What to do: Pictures stay out of the copy. Transcribe exactly, and only, the line with "Task: Click the 実行アクション label" through the last line of the entries below.
——————————
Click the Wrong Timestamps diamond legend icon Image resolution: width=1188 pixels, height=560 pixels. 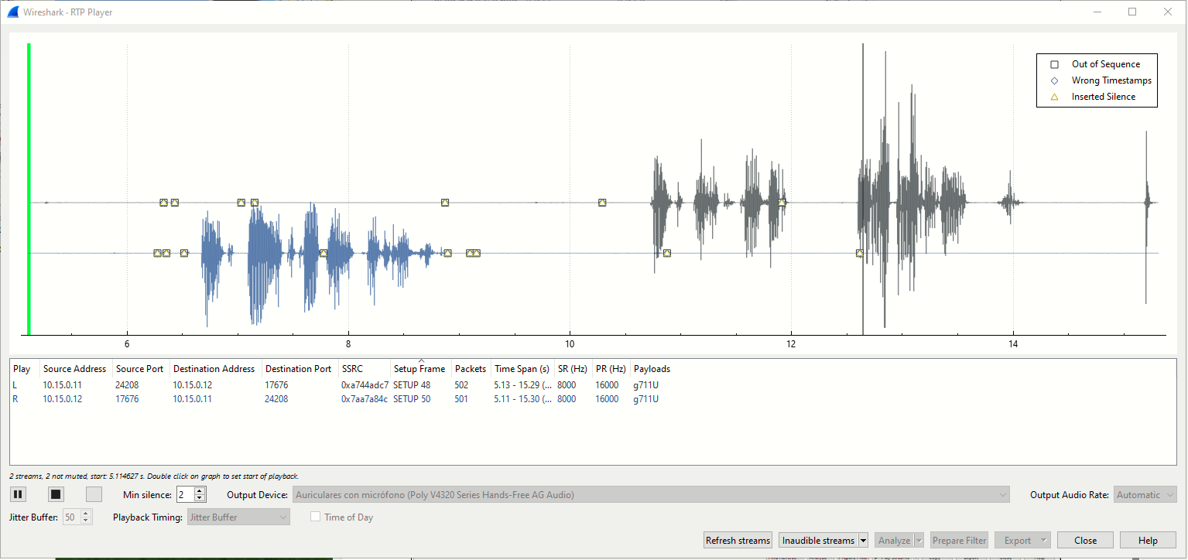[x=1054, y=80]
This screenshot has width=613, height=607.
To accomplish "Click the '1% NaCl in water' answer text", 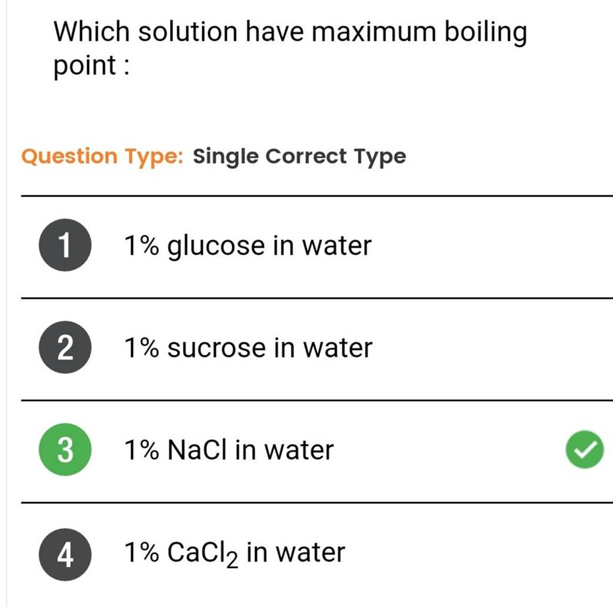I will 229,449.
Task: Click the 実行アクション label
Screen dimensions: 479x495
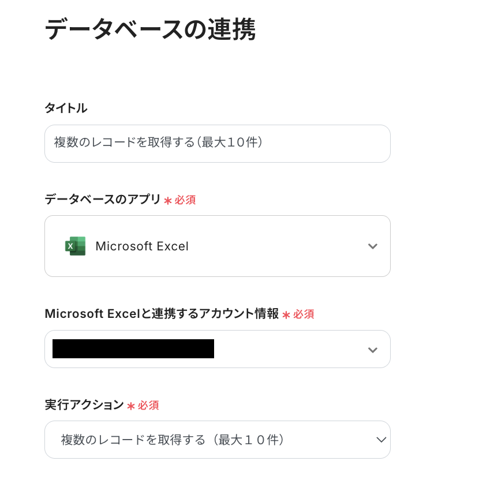Action: (84, 404)
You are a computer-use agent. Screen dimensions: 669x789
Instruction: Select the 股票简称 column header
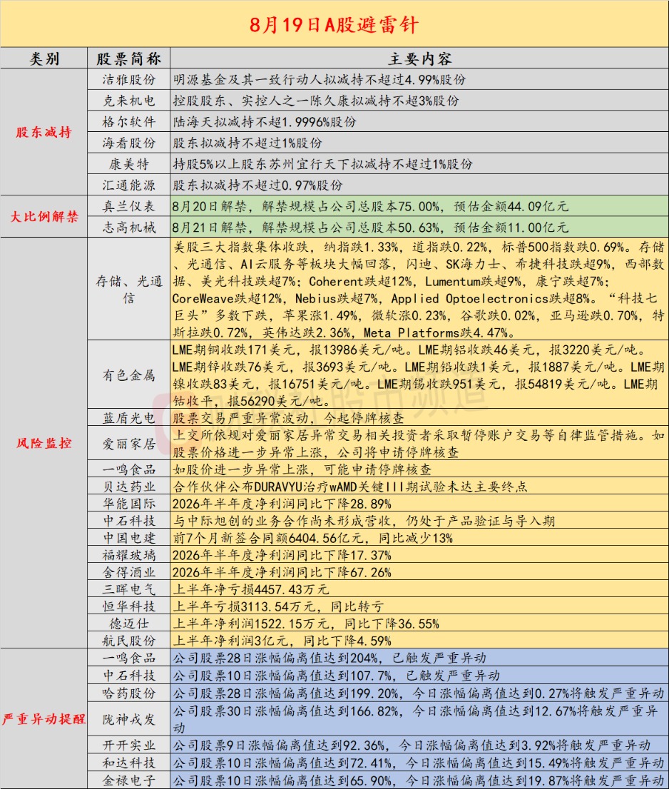point(129,58)
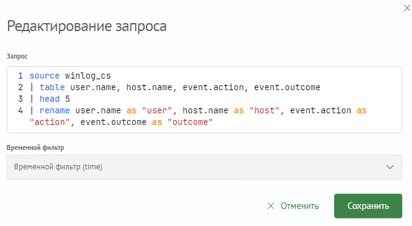
Task: Click the 'table' keyword on line 2
Action: (x=52, y=87)
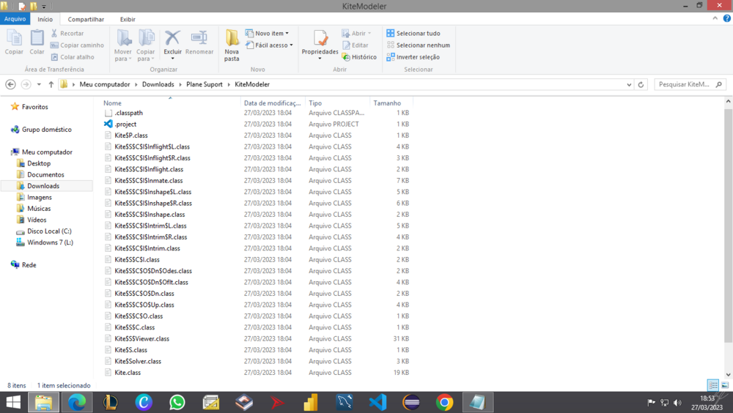The image size is (733, 413).
Task: Click Inverter seleção button
Action: [413, 57]
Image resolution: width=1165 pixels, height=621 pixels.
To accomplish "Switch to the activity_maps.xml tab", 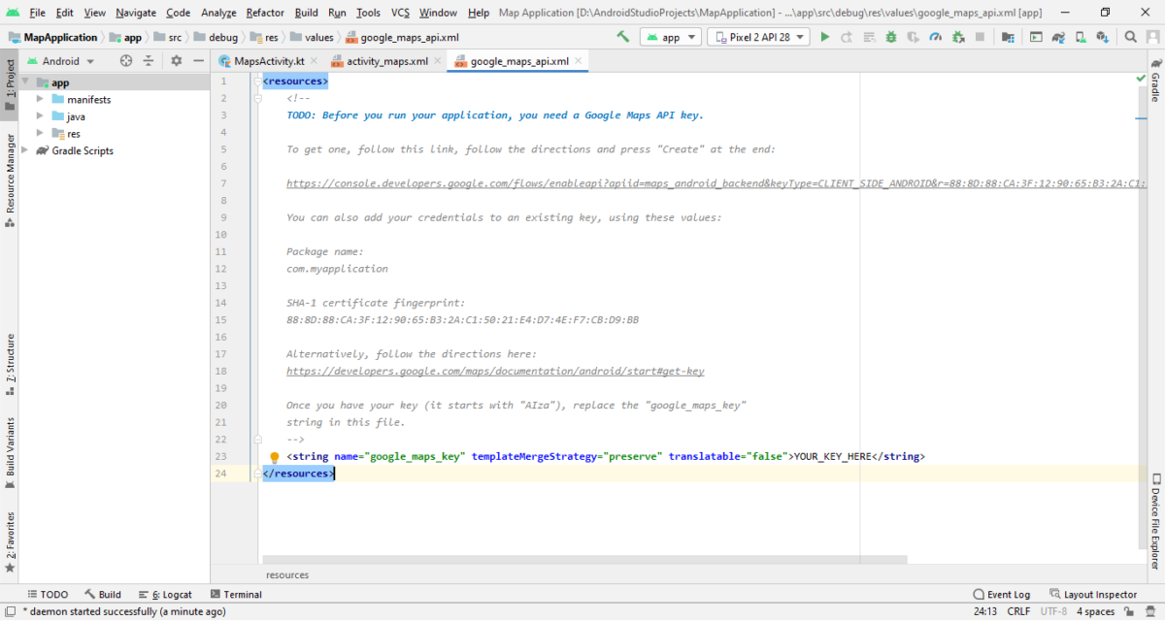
——————————
Reply to the exercise:
Task: Click the 実行アクション label
Screen dimensions: 479x495
Action: (84, 404)
You are a computer-use agent. Screen dimensions: 669x789
Instruction: Select the 股票简称 column header
point(129,58)
Task: Click the 'table' keyword on line 2
Action: (x=52, y=87)
The image size is (733, 413).
Task: Click Inverter seleção button
Action: [413, 57]
Image resolution: width=1165 pixels, height=621 pixels.
To accomplish "Switch to the activity_maps.xml tab", 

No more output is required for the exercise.